**Задание 1**
Перечислите все проблемы, которые в тексте о капитализме и дискурсе названы насущными.
**Задание 2**
Подхватите текст о капитализме и дискурсе и напишите его продолжение, начиная после последнего предложения.

Чтение онлайн

ЖАНРЫ

Шрифт:

Однако в постдискурсивном обществе нет необходимости не только в аффирмативном, но и в критическом дискурсе. Поскольку капиталистическая суверенность не имеет религиозной или идеологической легитимации и не нуждается в таковых, ее невозможно поколебать с помощью религиозной или идеологической критики. Религиозная критика имела основания в условиях средневековых режимов. Идеологическая критика имела основания при режимах тоталитарных. В обоих случаях интеллектуалы могли претендовать на то, чтобы высказываться от имени всеобщего. Это притязание было производным от притязания самой господствующей идеологии. Если религия или идеология претендовали на то, чтобы легитимировать общество в целом, то критическая делегитимация этого общества также имела всеобщее значение. Однако в условиях пост-дискурсивного общества нас больше интересует, каков годовой доход интеллектуала с его критическим дискурсом. Интеллектуал, писатель, художник воспринимаются сегодня как мелкие предприниматели. Критический дискурс, в случае, если они его практикуют, понимается как дополнительная реклама их продукции. Нас уже не занимает вопрос об истинности дискурса — нас интересует исключительно его финансирование и приносимая им прибыль. Если бы Золя опубликовал сегодня J’accuse, тут же возник бы вопрос, как эта

публикация повлияет на тираж его следующей книги. Если этот тираж вырастет по сравнению с тиражом предыдущей книги, значит Золя с его критикой прав. Если тираж упадет, значит он просчитался, потому что его критика не смогла привлечь более широкую аудиторию и, следовательно, оказалась нерелевантной. Это значит, что сегодня не дискурс легитимирует или делегитимирует капитализм, а капитализм легитимирует или делегитимирует любой дискурс — включая критический.

Кто-то возразит, что я занимаю элитарную позицию и апеллирую исключительно к образованному меньшинству, ведь центральной проблемой капитализма я называю проблему несправедливости в отношениях между капиталом и дискурсом, которая на первый взгляд кажется маргинальной по сравнению с такими насущными проблемами, как всемирная нищета, голод в странах третьего мира или неоколониальные войны — проблемами, напрямую затрагивающими миллионы, если не миллиарды людей. Однако я полагаю, что центральной проблемой является все-таки проблема языка — и по одной простой причине. Жалобы и протесты против конкретных проявлений вопиющей несправедливости в конечном счете также формулируются посредством языка. И они игнорируются по той же причине, по какой игнорируются жалобы образованного меньшинства. Неравные отношения между капиталом и дискурсом касаются всех, так как все мы действуем посредством этих двух медиа — более или менее искусно. Различие между философским трактатом и протестом голодающего, который сформулирован самыми простыми словами, не так уж велико, как это может показаться.

**Исходные данные**
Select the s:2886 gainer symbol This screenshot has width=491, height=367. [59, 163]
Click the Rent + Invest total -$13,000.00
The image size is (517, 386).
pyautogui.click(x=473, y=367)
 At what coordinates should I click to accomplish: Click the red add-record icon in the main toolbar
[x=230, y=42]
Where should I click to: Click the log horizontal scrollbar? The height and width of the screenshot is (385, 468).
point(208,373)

---

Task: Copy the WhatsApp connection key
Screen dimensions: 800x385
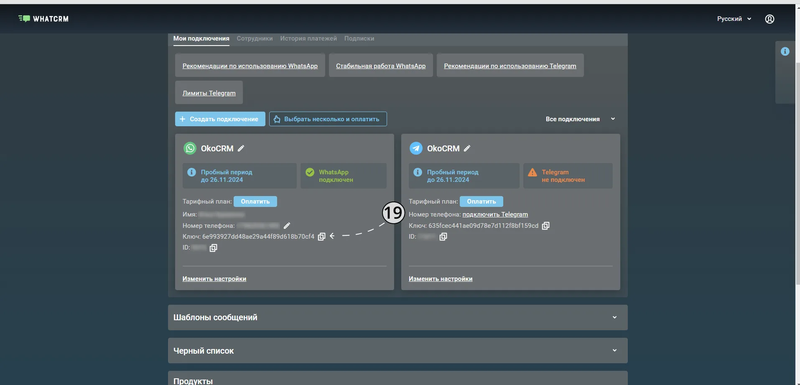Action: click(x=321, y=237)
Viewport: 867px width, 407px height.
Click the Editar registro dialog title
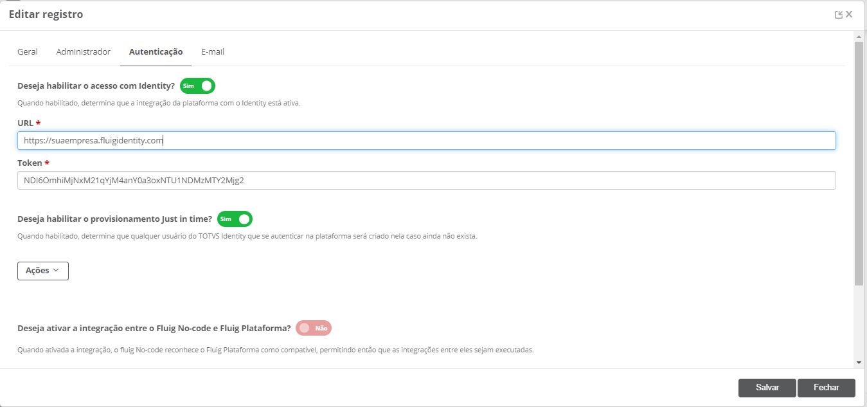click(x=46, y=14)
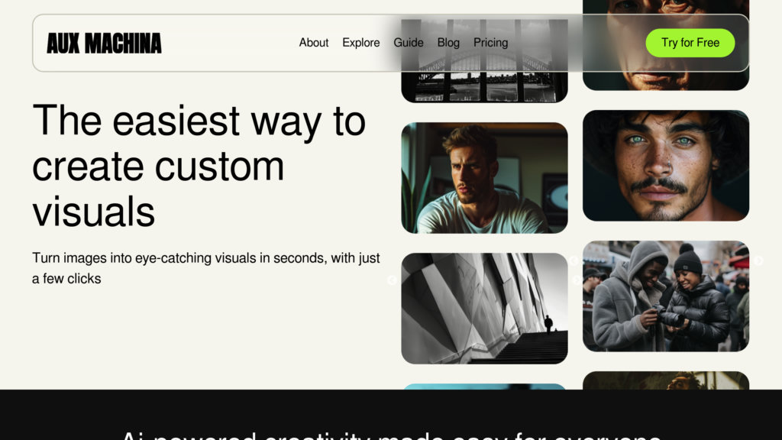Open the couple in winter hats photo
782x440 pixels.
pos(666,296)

**Письменный ответ 1**
всемирная нищета, голод в странах третьего мира, неоколониальные войны

**Письменный ответ 2**
В любом случае неэффективность обоих в условиях постдискурсивного общества имеет общую причину.

Существует справедливость рынка — эта справедливость манифестируется в медиуме денег, капитала. И любой дискурс, включая дискурс о справедливости, подчиняется решению рынка. Следовательно, в условиях капитализма капитал и дискурс неравны. Поэтому вопрос об отношении между капитализмом и справедливостью — это прежде всего вопрос неравенства. Действительно, можно ли сказать, что капитал лучше языка, лучше дискурса — и поэтому должен занимать привилегированное положение? Мне кажется, сегодня большинство скажет, что капитал и впрямь лучше языка. У людей остались неприятные воспоминания о тех режимах, которые апеллировали к дискурсу, к дискурсивной истине. В итоге любое притязание на истинностный дискурс вызывает недоверие — и отвергается как потенциально тоталитарное. Освобождение от языка, суверенность молчания многими все еще осознается как победа. Сократ и Платон, которые мечтали о государстве, основанном на истине дискурса, в наши дни не имели бы ни малейшего шанса на успех. Однако если мы предпочитаем справедливость капитала справедливости дискурса или наоборот — это происходит по-прежнему внутри языка, и тем самым мы уклоняемся от подлинной проблемы.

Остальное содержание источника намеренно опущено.